Suppose that a person not resident (nor present) in the EU, say in Mexico, obtains services from a provider located in the US, and provides personal information in connection with those services, including filling out a "public profile" giving permission to list specified personal information publicly. Let us further suppose that there was no continuing exchange of information and no continuing provision of services. There was no continuing monitoring of the Data Subject by the provider. Consent was freely given by the person at the time of the original transaction. The only continuing processing of this person's data is to store it, and to make the items previously consented to as public available on the relevant web page.
The provider specifies policies and purposes, and also stores an manipulates the information, and thus it would be both a Controller and a Processor in GDPR terms. The provider does provide services to EU residents, although it is primarily targeted on the US market.
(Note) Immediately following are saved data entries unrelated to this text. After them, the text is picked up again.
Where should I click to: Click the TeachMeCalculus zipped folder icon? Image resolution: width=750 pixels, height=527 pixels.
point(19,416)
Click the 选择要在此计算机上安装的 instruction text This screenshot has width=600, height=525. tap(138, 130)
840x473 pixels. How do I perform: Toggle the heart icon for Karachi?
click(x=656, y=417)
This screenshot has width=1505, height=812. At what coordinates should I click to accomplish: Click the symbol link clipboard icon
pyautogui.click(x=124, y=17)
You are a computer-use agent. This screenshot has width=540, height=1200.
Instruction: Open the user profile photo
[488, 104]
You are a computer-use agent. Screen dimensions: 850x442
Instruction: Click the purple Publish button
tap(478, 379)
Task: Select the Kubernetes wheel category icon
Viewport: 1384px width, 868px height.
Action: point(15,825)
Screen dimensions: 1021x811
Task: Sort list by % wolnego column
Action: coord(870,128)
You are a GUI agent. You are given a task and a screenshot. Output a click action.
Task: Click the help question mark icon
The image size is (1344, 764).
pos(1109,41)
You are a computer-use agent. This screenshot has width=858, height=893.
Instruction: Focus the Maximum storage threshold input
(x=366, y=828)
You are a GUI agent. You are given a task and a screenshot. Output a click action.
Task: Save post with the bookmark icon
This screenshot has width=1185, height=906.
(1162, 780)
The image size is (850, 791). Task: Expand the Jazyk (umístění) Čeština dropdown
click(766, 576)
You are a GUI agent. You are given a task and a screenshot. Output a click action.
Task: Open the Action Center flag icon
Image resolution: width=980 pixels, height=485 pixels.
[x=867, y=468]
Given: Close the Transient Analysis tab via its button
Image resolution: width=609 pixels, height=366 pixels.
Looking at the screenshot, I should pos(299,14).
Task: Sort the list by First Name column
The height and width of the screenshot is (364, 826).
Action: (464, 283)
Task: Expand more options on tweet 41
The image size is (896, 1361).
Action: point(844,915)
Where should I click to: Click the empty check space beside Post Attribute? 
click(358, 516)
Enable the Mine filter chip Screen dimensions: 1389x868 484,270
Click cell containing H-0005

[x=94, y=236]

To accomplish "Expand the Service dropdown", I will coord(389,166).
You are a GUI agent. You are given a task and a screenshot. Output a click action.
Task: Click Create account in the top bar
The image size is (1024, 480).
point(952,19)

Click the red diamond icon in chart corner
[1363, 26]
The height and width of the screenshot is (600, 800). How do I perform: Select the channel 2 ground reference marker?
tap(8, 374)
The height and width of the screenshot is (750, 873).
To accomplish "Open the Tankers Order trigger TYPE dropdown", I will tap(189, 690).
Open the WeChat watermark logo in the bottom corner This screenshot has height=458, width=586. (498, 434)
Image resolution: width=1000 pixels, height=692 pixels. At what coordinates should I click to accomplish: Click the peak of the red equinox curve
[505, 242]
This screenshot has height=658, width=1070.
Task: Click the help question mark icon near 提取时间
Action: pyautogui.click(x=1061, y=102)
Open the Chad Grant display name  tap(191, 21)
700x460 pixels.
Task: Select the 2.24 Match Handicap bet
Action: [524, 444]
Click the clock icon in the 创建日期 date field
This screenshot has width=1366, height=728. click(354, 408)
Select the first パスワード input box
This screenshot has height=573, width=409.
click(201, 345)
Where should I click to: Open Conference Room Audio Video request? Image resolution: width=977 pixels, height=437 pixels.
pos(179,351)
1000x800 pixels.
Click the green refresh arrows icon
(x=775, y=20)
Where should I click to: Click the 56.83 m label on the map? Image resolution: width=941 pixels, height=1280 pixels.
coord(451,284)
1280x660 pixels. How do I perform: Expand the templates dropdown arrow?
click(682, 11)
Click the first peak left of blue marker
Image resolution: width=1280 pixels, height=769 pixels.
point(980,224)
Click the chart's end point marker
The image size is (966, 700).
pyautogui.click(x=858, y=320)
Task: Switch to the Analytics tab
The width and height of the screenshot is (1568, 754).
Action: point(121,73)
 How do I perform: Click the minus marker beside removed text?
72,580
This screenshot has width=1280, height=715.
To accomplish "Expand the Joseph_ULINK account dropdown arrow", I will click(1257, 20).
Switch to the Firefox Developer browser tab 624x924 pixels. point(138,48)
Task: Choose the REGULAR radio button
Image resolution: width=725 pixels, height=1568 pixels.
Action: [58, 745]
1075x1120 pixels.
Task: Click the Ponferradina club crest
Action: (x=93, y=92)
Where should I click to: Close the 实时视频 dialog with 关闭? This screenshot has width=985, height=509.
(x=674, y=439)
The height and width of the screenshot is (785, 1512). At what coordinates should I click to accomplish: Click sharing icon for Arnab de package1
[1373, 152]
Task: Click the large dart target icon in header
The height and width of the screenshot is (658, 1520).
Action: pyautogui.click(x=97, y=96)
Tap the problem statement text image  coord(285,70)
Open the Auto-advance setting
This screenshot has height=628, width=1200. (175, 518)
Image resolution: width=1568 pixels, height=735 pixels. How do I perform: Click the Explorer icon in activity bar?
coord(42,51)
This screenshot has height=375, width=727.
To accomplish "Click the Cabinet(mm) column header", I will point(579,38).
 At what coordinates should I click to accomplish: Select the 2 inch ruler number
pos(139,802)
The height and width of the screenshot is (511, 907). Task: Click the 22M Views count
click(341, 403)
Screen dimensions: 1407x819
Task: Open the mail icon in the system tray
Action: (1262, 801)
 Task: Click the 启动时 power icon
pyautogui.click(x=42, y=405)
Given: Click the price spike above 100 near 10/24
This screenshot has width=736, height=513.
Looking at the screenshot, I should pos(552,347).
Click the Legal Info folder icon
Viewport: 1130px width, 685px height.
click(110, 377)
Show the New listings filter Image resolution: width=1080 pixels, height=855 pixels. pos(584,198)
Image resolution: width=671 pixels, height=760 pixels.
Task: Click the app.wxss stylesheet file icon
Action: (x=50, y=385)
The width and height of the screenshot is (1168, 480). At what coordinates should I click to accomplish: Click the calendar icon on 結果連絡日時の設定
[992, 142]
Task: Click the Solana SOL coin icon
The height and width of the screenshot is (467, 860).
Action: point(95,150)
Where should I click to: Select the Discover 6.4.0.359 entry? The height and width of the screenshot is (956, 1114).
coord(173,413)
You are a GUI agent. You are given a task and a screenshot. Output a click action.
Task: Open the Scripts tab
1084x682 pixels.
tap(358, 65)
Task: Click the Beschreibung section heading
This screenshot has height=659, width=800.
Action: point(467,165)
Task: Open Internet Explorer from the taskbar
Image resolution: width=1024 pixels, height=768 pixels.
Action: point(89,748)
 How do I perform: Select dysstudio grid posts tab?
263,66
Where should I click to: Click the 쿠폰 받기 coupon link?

Several years later, the person moves to the EU, say to Spain. Subsequently, the person sends either a data access request fort all information that the provider has on the person, or a "right to be forgotten" request to have all personal information deleted from the provider's records. The person has clearly established that s/he is the same person who provided PI from Mexico years before.
No services have been requested by, or provided to, this person for some years, since before the person was an EU resident. The provider may be providing services to other people who are present in the EU.
Under these circumstances, does the GDPR require the provider to provide the requested information, or to delete information from its records, given that the information was not collected from a person present in the EU at the time of collection?